═══ GIVEN RECORDS ═══

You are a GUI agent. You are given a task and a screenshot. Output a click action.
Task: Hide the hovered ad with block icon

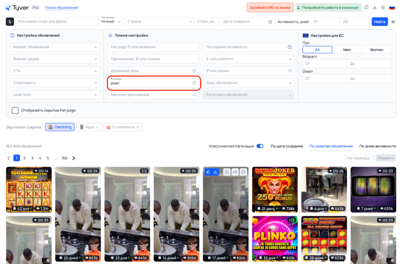pos(243,172)

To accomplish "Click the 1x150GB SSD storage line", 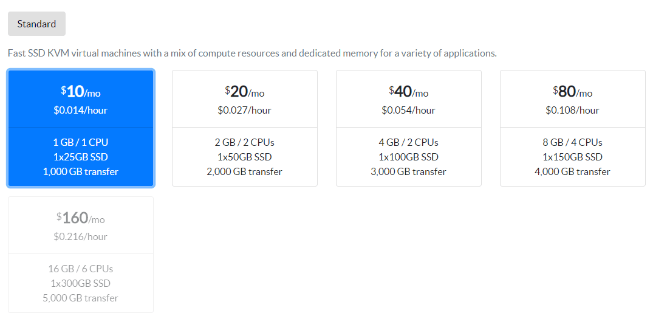I will 573,157.

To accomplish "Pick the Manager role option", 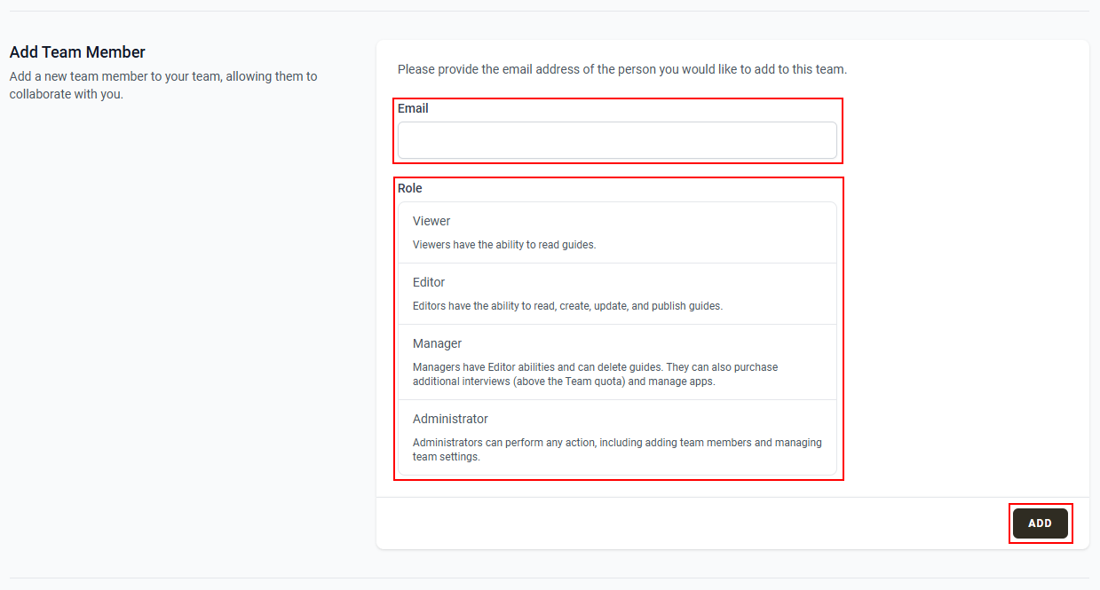I will click(617, 362).
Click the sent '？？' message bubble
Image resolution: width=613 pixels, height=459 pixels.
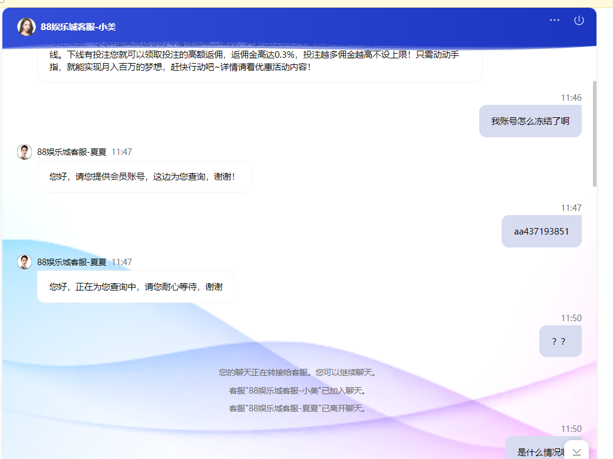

═══

The range to print runs from the line with "Click the sent '？？' message bubble" through the last line of the entries, both included; keep it exact and skip the pictures.

▶ [RESPONSE TO THE EXERCISE]:
Click the sent '？？' message bubble
Image resolution: width=613 pixels, height=459 pixels.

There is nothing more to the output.